What this task involves.
Transcribe the rows verbatim, beginning with the line containing "Given: Click the 10000 y-axis tick label" and continuing through the end of the rows. Omit the pictures from your transcription.
★ ★ ★ ★ ★ ★ ★
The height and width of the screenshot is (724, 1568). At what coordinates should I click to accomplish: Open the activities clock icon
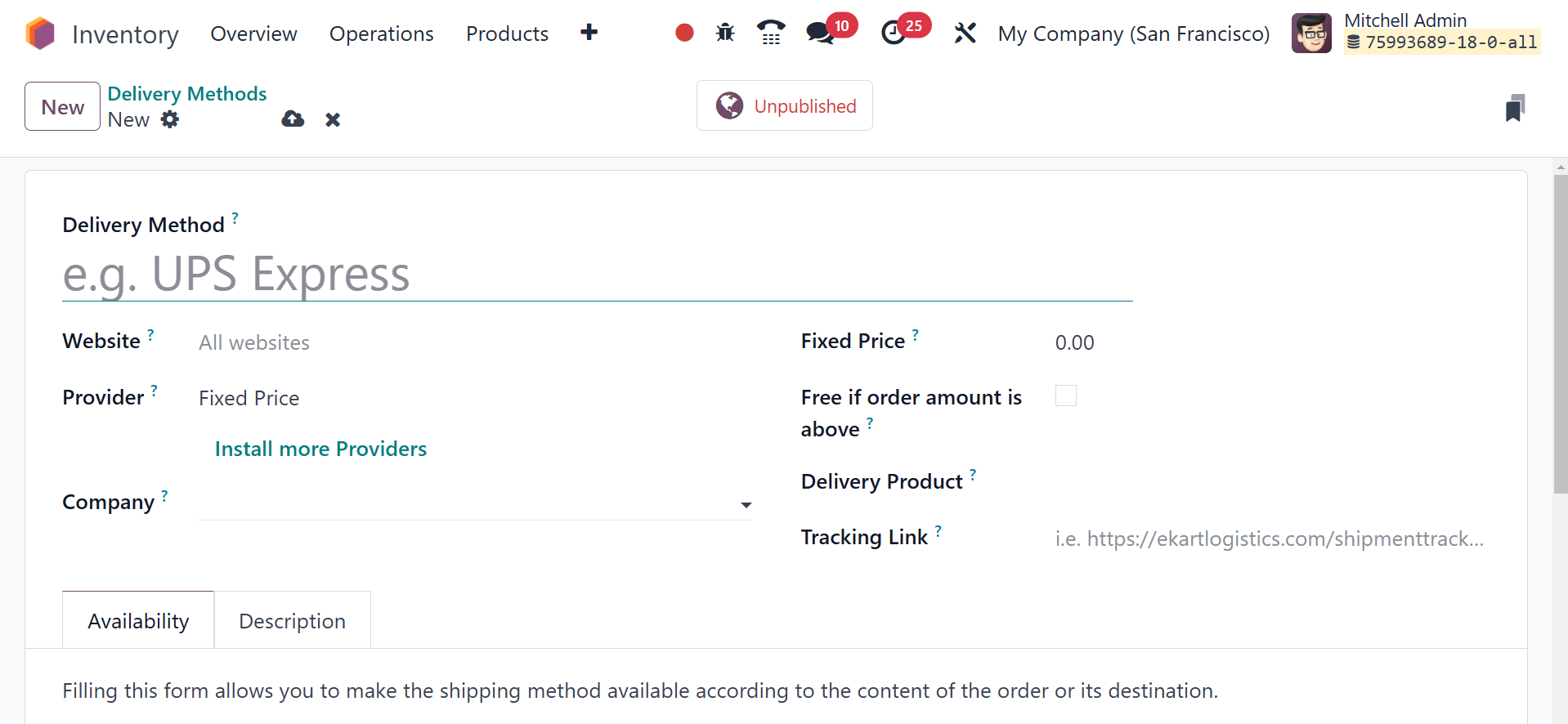pos(894,33)
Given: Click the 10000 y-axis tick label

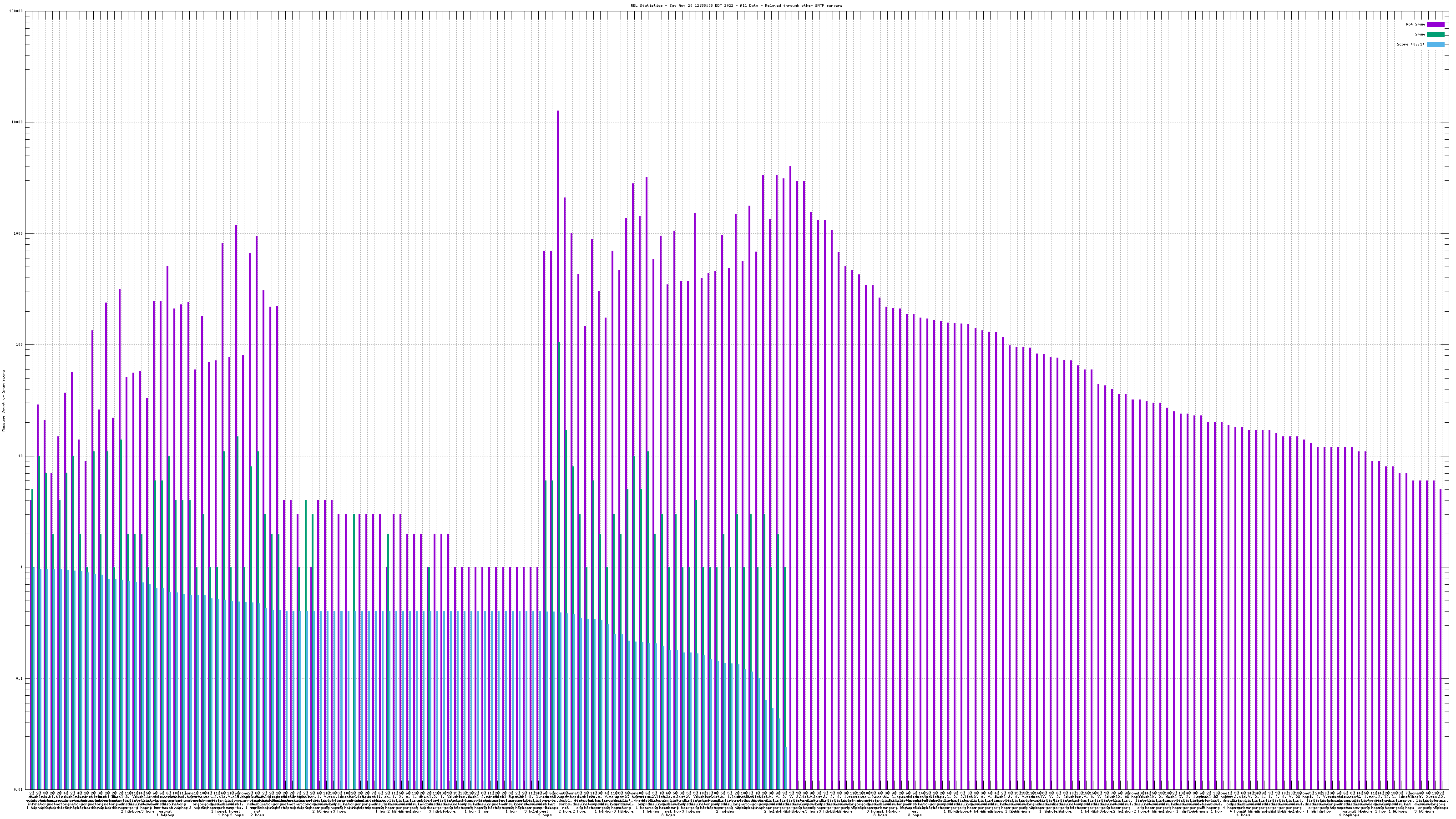Looking at the screenshot, I should point(18,123).
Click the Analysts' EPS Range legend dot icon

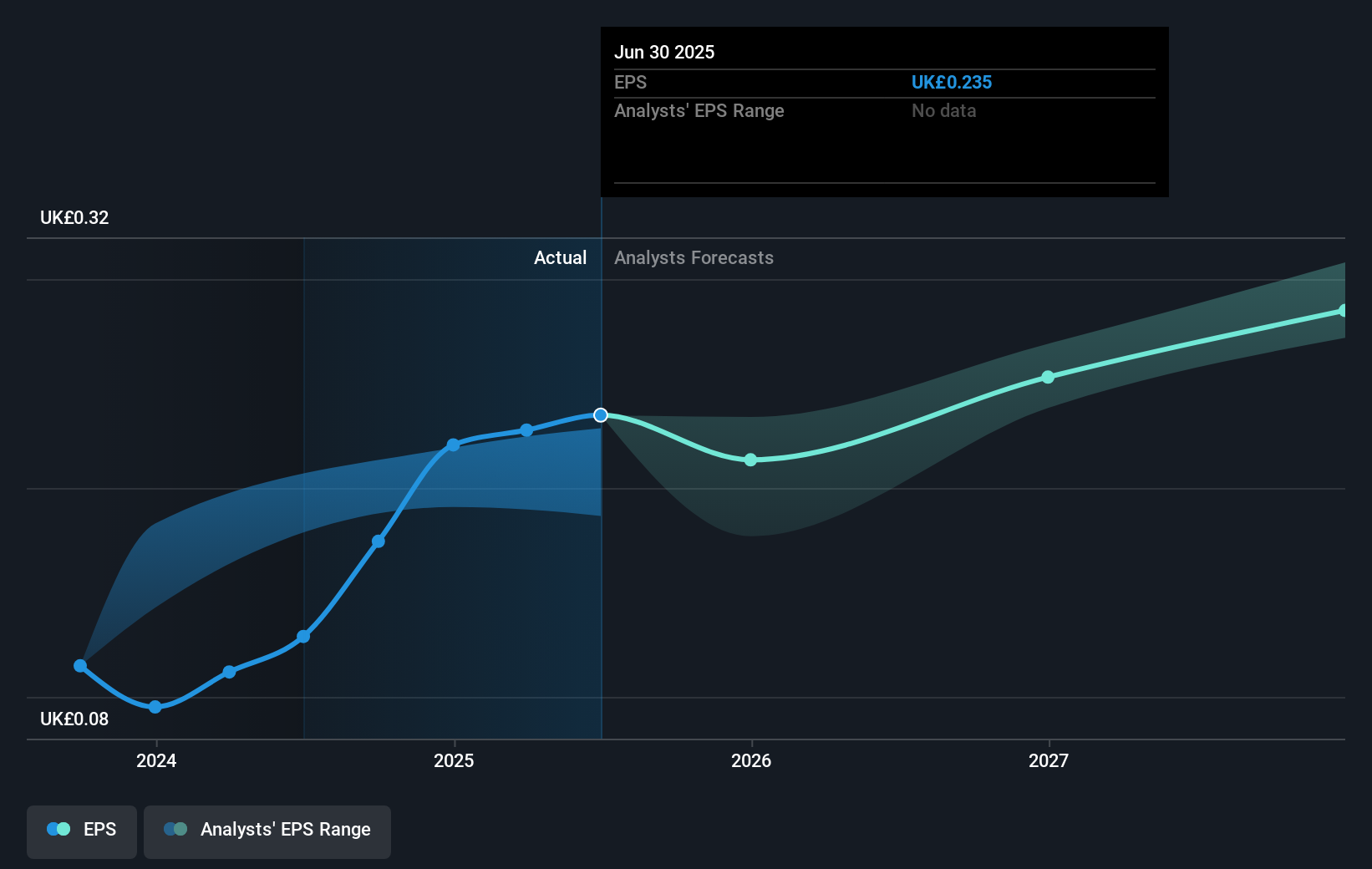(175, 828)
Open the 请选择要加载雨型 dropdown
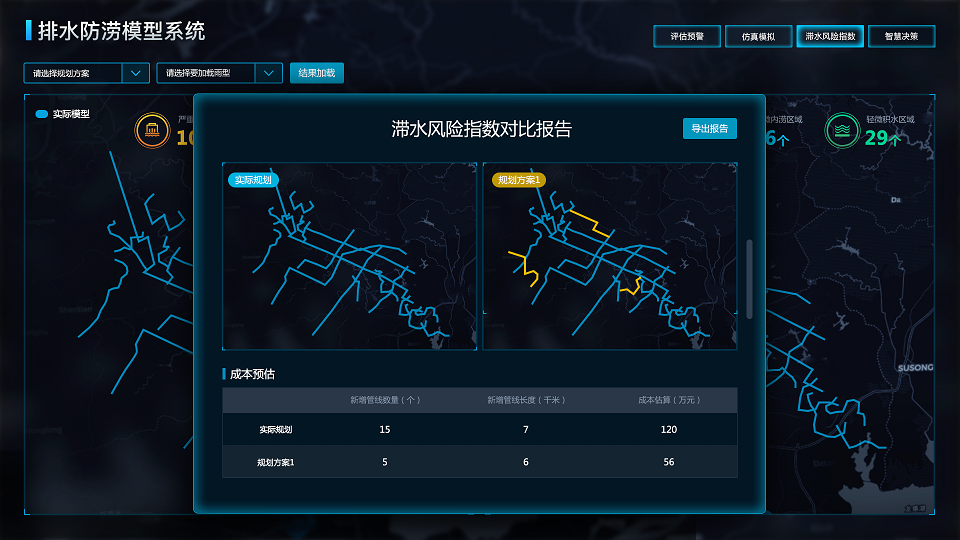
★ ★ ★ ★ ★ ★ ★
Result.
Given: Click the 10000 y-axis tick label

Looking at the screenshot, I should point(18,123).
Click the Analysts' EPS Range legend dot icon

(175, 828)
Open the 请选择要加载雨型 dropdown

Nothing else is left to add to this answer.